Sturgeon is many things but daft isn’t one of them. She knows another referendum on secession is probably off the cards at least until the Tories are dislodged from Downing Street. Implicating the Greens as an accessory to her government’s main policies not only insulates Sturgeon from internal criticism that she has failed to deliver a referendum but tarnishes Harvie’s party with that failure so it cannot gain electorally from SNP supporters scunnered at being marched up the hill and back down again one too many times.

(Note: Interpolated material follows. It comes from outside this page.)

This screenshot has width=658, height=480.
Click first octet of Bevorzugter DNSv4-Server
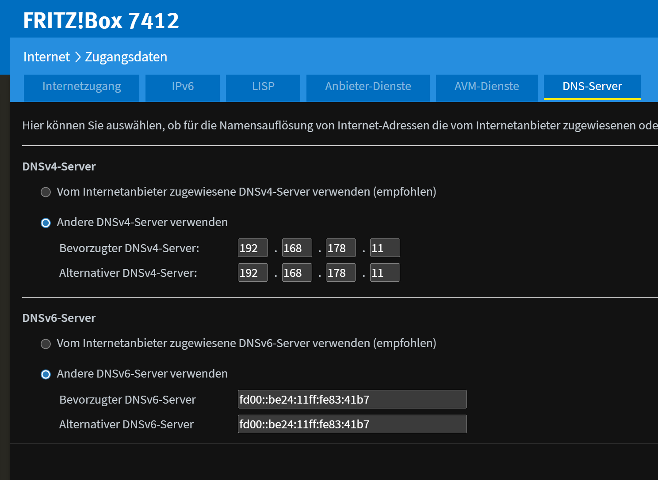click(x=252, y=248)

As such, this deal is something of a political masterstroke from Sturgeon, though if Scotland had a more adversarial media she would be facing questions about the doubtful things her new best pals have said and done over the years. For the Greens themselves, they risk becoming human shields for Sturgeon and, in the process, being seen as sell-outs by the left. The BBC’s Phil Sim points out that the two parties are ‘largely aligned on income tax’ but this is only because the Greens have conceded that ‘now is not is not the time for increases’ for most Scots. The pandemic has forced parties of all ideological stripes to rethink core beliefs but this is an outfit that went into the 2016 election pledging a top income tax rate of 60 per cent. If the Greens reckon a global health crisis that has thrown inequalities into sharp relief is not the time to push for a more progressive tax system, progressives might wonder if it’s time to find another party.

One thing the Greens are likely to get out of their new relationship with the Scottish government is progress on one of their top priorities: gender identity. Harvie’s team are the full Judith Butler on these matters. In the last parliament, they voted against giving sexual assault victims the right to request a forensic examiner of the same sex rather than the same ‘gender’. Sturgeon is fixated on these matters too, which gives the gender ideologues real scope to press ahead with their agenda. In fact, the Greens don’t disagree with the SNP on all that much. The co-operation document lists Nato, prostitution and private schools but for the most part the Greens are simply the SNP without the endless triangulations.

Of course, they will have to start doing some triangulating of their own now they’re to be in government and the fallout will be fascinating to observe. Perhaps no one will be watching closer than Alex Cole-Hamilton, confirmed this afternoon as the new leader of the Scottish Liberal Democrats. If he is able, over time, to tag the Greens with the Scottish government’s bold-rhetoric-lame-results record on climate and the environment, there could be an opportunity for him to begin peeling away the sort of well-heeled, socially conscious, eco-fretting voters the Greens have come to rely on. If Harvie can be more Nat than the Nats, there is no reason Cole-Hamilton couldn’t make his party more green than the Greens.

This deal is canny strategy from Sturgeon, a big gamble for the Greens and gives the opposition a whole new government to get stuck in about.